▶ [WHAT THE EXERCISE ASKS]: Where does the word "will" show up in the records? Copy every line that has it.

▶ [DATASET]:
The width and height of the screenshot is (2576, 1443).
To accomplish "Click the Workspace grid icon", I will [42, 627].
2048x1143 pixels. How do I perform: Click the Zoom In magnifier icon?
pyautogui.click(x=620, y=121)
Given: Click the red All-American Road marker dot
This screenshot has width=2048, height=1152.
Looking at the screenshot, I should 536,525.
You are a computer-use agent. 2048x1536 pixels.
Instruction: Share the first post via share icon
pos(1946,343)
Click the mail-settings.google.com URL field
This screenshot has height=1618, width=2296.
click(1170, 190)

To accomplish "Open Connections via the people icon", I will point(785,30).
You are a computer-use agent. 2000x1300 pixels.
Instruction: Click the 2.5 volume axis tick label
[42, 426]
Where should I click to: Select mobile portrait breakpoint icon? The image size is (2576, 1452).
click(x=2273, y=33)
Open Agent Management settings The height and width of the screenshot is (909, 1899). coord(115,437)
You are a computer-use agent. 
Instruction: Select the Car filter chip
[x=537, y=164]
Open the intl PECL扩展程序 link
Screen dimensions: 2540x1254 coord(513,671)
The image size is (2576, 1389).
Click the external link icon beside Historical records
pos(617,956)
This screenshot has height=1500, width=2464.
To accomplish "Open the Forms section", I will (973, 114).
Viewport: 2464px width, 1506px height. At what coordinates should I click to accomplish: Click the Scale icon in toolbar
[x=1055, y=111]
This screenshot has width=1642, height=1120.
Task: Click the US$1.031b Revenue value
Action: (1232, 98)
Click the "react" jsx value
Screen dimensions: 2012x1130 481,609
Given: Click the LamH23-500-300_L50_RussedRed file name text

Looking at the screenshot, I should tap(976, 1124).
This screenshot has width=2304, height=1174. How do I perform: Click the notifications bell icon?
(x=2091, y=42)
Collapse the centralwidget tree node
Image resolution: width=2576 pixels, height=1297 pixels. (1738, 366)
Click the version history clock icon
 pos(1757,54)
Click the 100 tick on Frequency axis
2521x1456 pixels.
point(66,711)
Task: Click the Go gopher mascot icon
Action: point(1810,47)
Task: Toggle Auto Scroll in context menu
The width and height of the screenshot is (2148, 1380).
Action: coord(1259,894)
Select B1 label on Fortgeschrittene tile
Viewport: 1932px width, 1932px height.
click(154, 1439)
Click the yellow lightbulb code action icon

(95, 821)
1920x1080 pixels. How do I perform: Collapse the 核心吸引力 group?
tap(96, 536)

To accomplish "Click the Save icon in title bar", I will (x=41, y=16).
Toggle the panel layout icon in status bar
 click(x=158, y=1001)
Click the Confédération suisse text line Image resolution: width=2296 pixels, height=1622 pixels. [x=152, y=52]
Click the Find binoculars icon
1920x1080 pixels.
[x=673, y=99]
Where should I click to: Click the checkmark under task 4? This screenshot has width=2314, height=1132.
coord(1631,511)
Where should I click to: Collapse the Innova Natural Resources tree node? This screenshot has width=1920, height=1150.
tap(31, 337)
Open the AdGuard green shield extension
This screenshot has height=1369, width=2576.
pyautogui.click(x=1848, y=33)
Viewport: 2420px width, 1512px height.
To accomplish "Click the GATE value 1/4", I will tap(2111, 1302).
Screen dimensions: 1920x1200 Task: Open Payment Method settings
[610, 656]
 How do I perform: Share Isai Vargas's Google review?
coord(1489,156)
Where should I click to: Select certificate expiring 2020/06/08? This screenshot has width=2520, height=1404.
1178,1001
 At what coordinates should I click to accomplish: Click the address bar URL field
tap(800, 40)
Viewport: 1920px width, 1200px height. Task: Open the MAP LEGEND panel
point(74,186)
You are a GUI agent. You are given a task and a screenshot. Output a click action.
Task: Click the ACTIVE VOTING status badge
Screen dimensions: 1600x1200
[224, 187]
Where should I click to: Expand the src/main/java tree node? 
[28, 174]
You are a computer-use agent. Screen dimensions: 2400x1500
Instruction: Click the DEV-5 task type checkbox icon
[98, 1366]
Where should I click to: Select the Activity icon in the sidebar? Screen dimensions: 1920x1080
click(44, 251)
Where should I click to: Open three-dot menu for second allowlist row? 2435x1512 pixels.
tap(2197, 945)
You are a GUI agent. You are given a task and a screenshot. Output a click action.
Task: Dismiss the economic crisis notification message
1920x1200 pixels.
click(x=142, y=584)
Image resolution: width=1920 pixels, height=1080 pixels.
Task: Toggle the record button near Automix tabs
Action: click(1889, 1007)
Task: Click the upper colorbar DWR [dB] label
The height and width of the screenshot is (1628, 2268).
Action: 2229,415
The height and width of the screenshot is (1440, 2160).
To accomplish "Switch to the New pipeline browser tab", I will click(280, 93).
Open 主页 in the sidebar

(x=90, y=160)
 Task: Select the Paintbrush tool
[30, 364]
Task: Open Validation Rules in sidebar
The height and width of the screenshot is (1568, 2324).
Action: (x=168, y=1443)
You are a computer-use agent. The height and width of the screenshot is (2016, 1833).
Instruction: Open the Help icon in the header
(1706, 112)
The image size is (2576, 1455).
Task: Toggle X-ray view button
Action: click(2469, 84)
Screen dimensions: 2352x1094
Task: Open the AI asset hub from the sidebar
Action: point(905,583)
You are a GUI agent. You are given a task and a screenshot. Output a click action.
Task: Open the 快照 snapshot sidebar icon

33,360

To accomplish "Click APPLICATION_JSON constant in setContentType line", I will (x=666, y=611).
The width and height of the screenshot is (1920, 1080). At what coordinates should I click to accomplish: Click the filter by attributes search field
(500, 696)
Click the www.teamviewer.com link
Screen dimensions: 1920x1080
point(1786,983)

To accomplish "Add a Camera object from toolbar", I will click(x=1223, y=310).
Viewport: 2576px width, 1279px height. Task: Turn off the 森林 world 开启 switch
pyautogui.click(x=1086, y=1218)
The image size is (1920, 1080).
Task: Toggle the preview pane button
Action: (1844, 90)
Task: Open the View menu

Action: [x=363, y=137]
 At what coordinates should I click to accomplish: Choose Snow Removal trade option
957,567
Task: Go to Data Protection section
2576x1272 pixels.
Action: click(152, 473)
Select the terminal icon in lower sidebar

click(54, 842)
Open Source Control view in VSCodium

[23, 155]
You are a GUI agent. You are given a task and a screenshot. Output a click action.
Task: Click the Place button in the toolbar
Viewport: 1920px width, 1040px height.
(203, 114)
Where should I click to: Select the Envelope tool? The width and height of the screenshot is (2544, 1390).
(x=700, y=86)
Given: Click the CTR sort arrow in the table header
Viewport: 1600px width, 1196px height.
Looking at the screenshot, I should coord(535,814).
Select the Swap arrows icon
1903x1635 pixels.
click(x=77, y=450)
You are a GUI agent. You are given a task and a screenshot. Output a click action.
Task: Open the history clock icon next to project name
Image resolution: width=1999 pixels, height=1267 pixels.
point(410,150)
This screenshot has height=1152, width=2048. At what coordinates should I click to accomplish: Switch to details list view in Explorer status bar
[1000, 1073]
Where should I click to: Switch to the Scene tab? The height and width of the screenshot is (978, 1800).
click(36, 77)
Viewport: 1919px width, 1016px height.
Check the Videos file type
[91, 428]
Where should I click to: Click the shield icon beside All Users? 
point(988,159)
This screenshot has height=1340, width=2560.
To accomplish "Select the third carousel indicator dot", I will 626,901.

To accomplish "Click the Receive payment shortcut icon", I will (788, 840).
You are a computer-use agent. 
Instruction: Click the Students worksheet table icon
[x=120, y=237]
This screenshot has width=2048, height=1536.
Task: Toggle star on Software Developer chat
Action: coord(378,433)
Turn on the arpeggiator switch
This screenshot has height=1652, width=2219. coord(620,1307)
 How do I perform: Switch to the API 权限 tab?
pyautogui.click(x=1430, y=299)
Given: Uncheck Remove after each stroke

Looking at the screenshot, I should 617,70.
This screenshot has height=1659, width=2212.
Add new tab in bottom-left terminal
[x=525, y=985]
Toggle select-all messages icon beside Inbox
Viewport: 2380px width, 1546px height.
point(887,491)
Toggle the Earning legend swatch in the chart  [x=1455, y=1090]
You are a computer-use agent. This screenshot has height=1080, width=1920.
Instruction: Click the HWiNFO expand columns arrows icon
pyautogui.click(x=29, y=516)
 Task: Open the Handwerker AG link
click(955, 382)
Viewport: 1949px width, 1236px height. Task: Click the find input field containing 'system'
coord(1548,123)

▶ [TASK RESULT]:
To accomplish "Click the Workspace grid icon", I will [42, 627].
To accomplish "Open Connections via the people icon", I will point(785,30).
To accomplish "Open the Forms section", I will (973, 114).
To accomplish "Click the Save icon in title bar", I will (x=41, y=16).
To accomplish "Click the GATE value 1/4", I will tap(2111, 1302).
To accomplish "Switch to the New pipeline browser tab", I will click(280, 93).
To accomplish "Click APPLICATION_JSON constant in setContentType line", I will (x=666, y=611).
To accomplish "Add a Camera object from toolbar", I will click(x=1223, y=310).
To accomplish "Select the third carousel indicator dot", I will 626,901.
To accomplish "Click the Receive payment shortcut icon", I will (788, 840).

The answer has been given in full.